Thursday, 26 April 2012


One of the most precious commodities is water. Without water we die. Before we are born we are surrounded by water in our mother’s womb and we when we are about to be born we say “the waters have broken”. In many parts of the world people have to trek miles to fetch water which is often dirty and unhygienic. So in this country we are very fortunate in having water straight from the tap any time we want it. This ease of supply has made us very careless with its use and most homes waste a tremendous amount every day. Now, if the drought continues, we may soon be experiencing what Third World countries have all the time by having the water cut of and just a stack pipe in the road where we will have to fetch and carry it back home.

Periodically we experience a drastic shortage of water in the UK which I find almost unbelievable given the fact that it is often raining here – the last few days are an example.. Take Cyprus for example, a small very hot Mediterranean Country, where the average rainfall is very small indeed. During the winter they often experience snow on the Trodoos Mountains which then supplies water for the summer period. If there is little or no snow and little rain, then they can experience a severe drought. I have been in Cyprus when water has been rationed to three days a week except in the tourist areas.

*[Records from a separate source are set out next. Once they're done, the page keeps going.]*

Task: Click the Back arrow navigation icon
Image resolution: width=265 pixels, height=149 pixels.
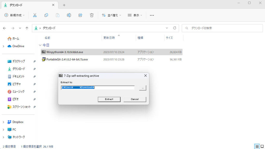Action: coord(4,28)
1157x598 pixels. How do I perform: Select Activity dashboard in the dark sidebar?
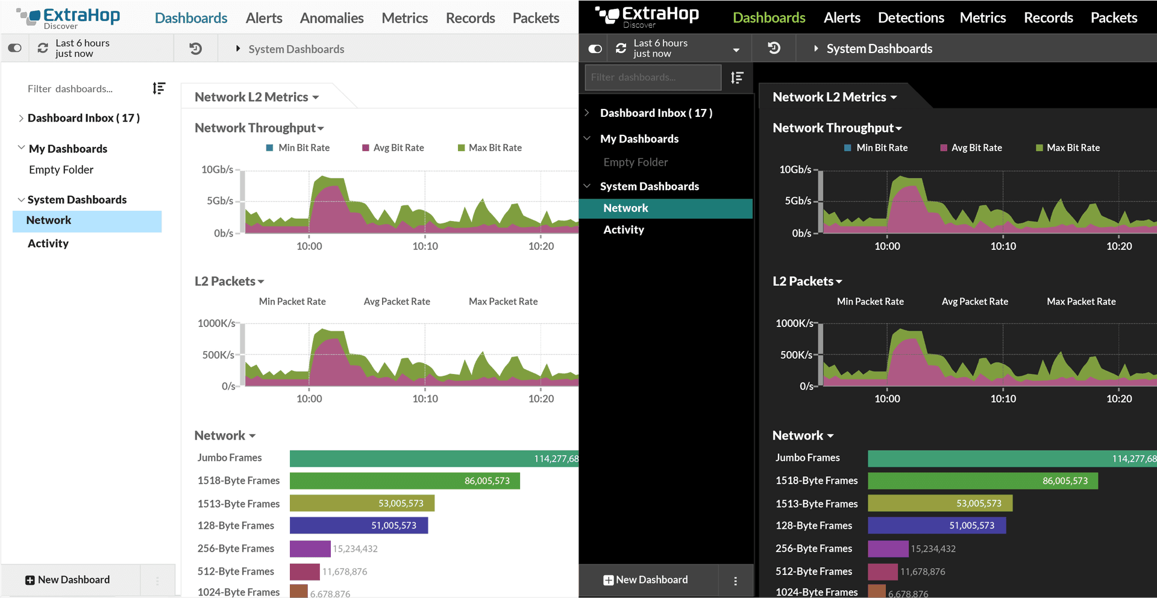(x=624, y=229)
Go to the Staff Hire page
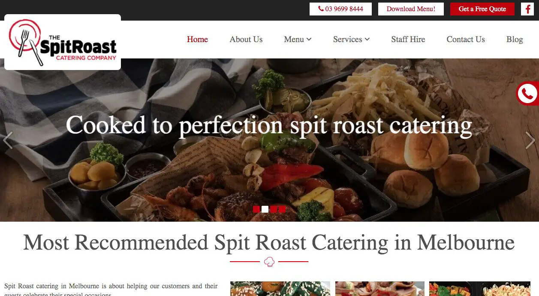Screen dimensions: 539x296 [408, 39]
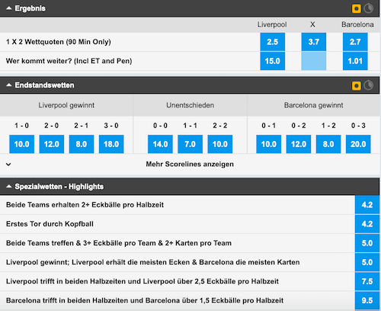This screenshot has height=311, width=381.
Task: Click the yellow icon in Ergebnis header
Action: (357, 8)
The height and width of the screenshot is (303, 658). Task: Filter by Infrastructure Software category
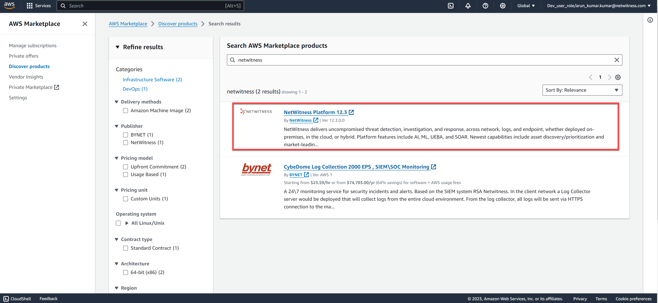(x=152, y=79)
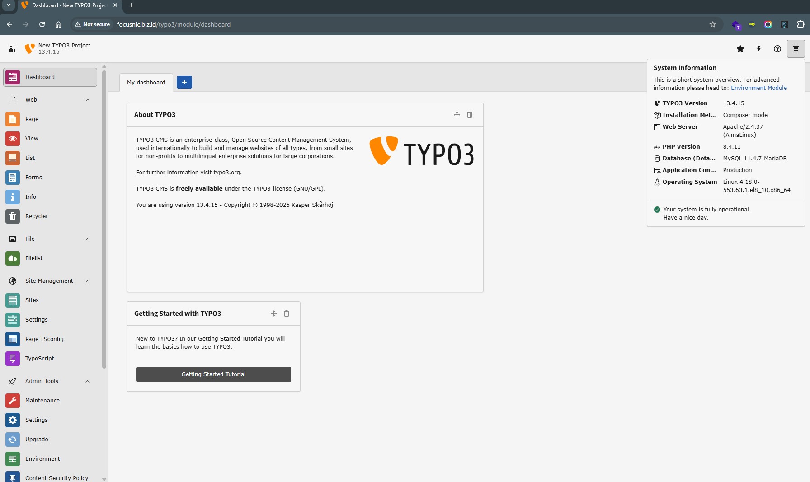This screenshot has width=810, height=482.
Task: Open the help question mark menu
Action: tap(777, 49)
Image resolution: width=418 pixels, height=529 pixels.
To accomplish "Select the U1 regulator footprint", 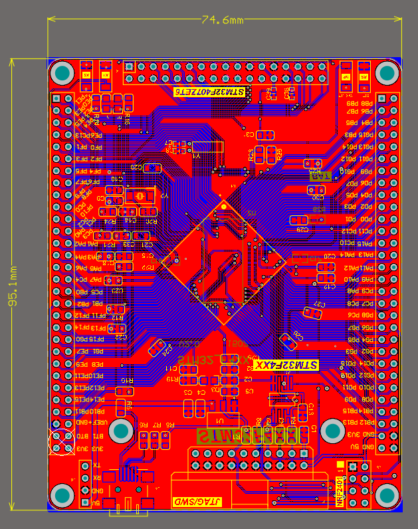I will click(x=223, y=421).
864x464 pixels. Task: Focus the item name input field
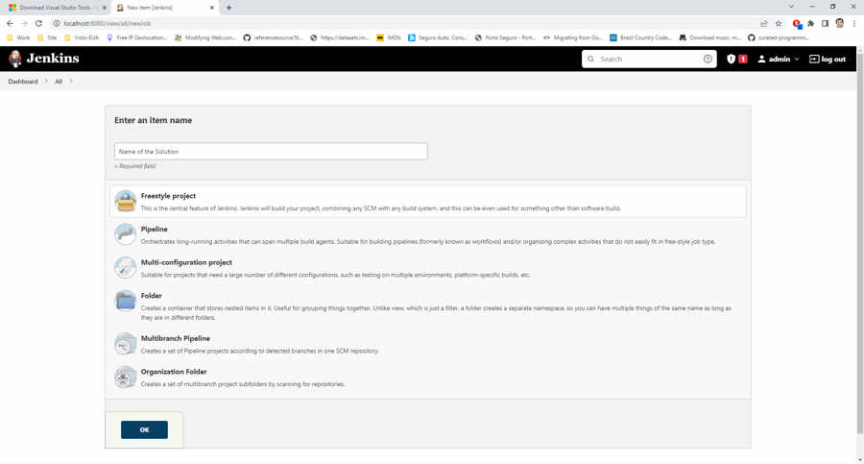[271, 151]
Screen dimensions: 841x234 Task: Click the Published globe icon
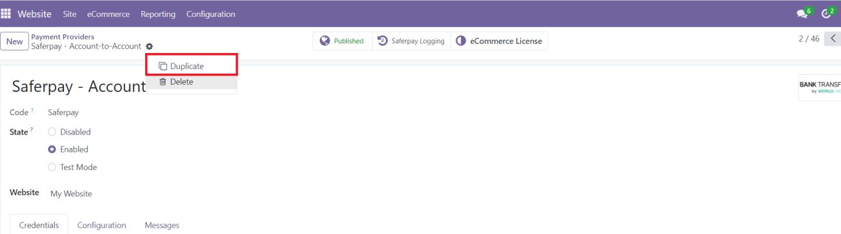point(325,41)
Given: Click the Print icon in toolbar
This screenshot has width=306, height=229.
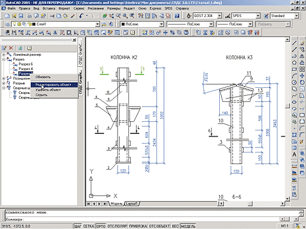Looking at the screenshot, I should pos(30,16).
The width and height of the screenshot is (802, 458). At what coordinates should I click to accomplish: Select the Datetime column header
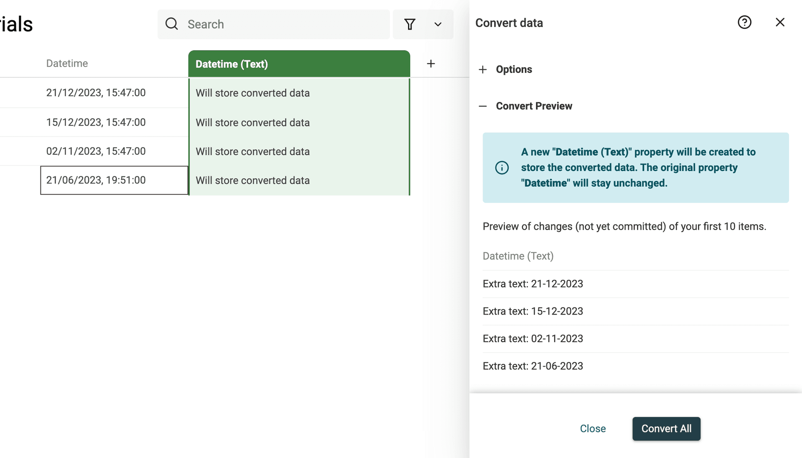[67, 63]
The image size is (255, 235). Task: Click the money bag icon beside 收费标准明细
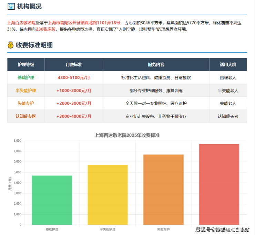click(11, 45)
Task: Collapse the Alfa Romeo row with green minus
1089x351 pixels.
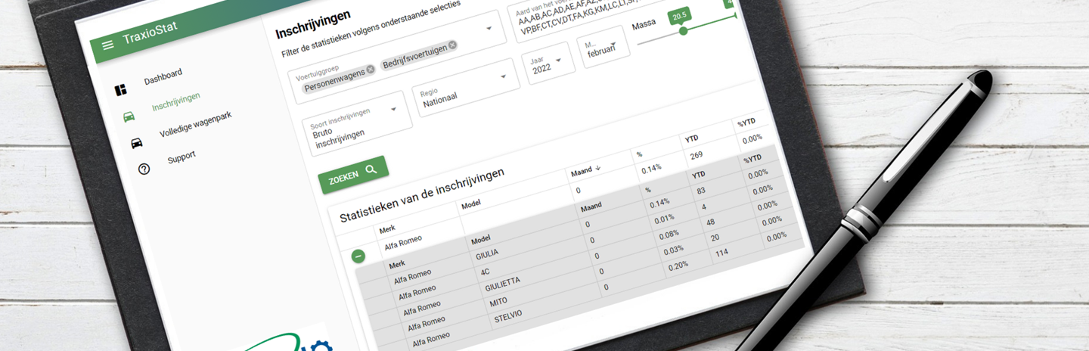Action: click(358, 256)
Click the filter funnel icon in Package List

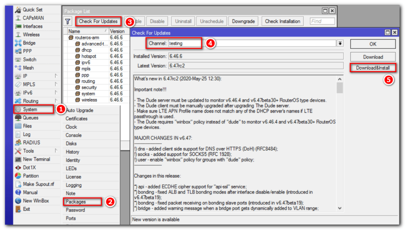pyautogui.click(x=68, y=21)
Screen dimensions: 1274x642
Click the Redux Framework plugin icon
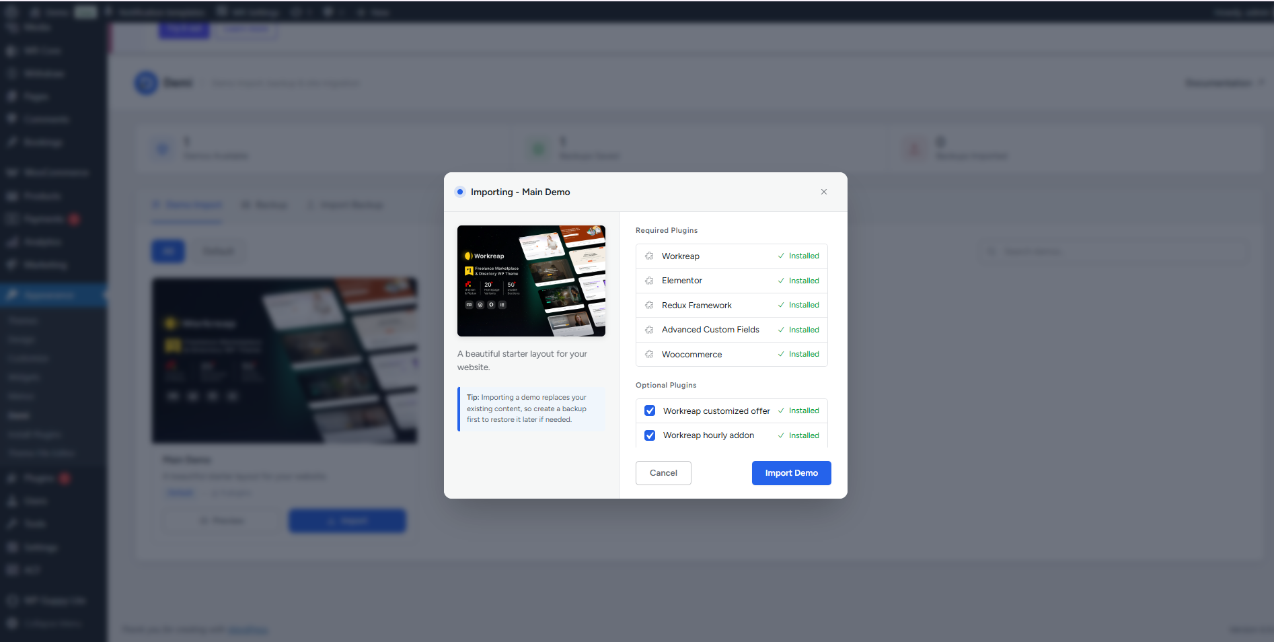pyautogui.click(x=649, y=306)
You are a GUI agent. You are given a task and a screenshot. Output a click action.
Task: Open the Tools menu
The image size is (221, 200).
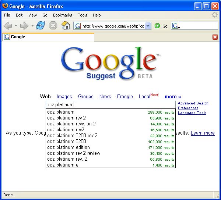(x=83, y=15)
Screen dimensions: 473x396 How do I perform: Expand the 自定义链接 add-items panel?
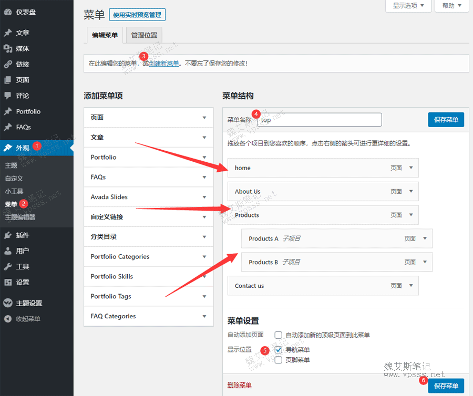coord(204,217)
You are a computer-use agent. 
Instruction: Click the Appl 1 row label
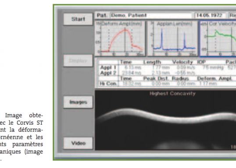click(108, 67)
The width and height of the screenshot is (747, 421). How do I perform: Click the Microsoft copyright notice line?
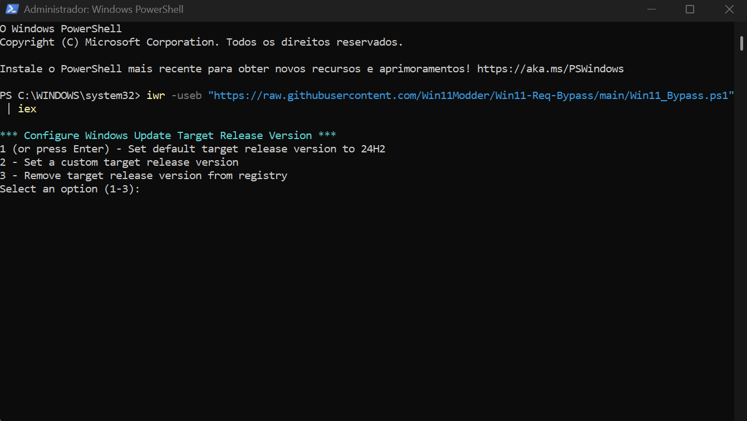tap(202, 42)
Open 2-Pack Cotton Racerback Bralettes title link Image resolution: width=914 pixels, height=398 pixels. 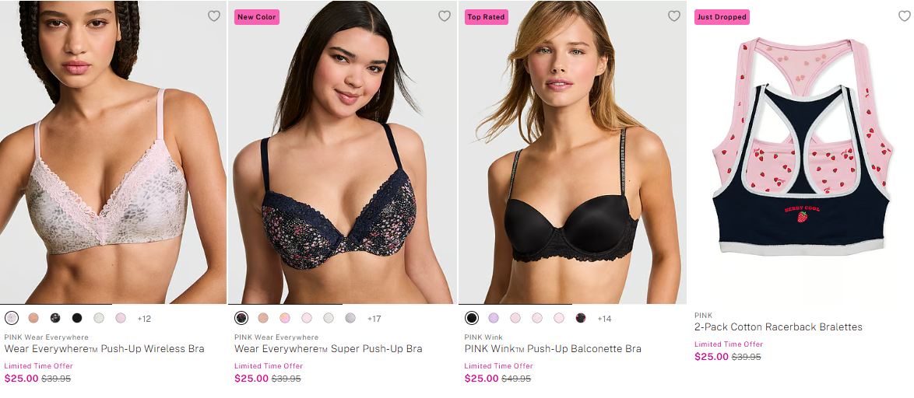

Compare that to this country where annual rainfall is usually quite heavy although the Water Companies say that rain over the winter last year and this has been so little that the reservoirs Which must prompt the question of why is there a drought order in this area which is covered by Thames Water. And why is there no drought order in those areas covered by Essex Water our near neighbours. In fact in the Romford area, one side of one road is served by Thames Water with drought restrictions whilst immediately opposite the houses are served by Essex Water with no such restrictions
It seems totally ironic that statistically million litres of water a day are wasted through leakage in the Thames Water area.

It is also ironic that there are many areas in the UK where there is plenty of water available (for example Wales). Why can’t some of the excess water in the areas which have plenty be piped to the areas which are suffering drought orders? In 21st century Britain it is fairly obvious that we need more water storage facilities but because historically we have always suffered many days of rain replenishing existing reservoirs the Water Companies have not bothered to create any new water storage facilities and many are quite content to make vast profits without being stewards of the water we do have by letting it leak, to the extent of millions of litres daily,

1 comment:

  1. This brings to mind the drought in 1976 when the late Dennis Howell MP was made "Minister for Drought". Days later it began to rain almost incessantly leading to some severe flooding. Dennis was then dubbed "Minister for Rain" by the tabloids. Either way, he was one of the few ministers in any government who achieved his brief to the full!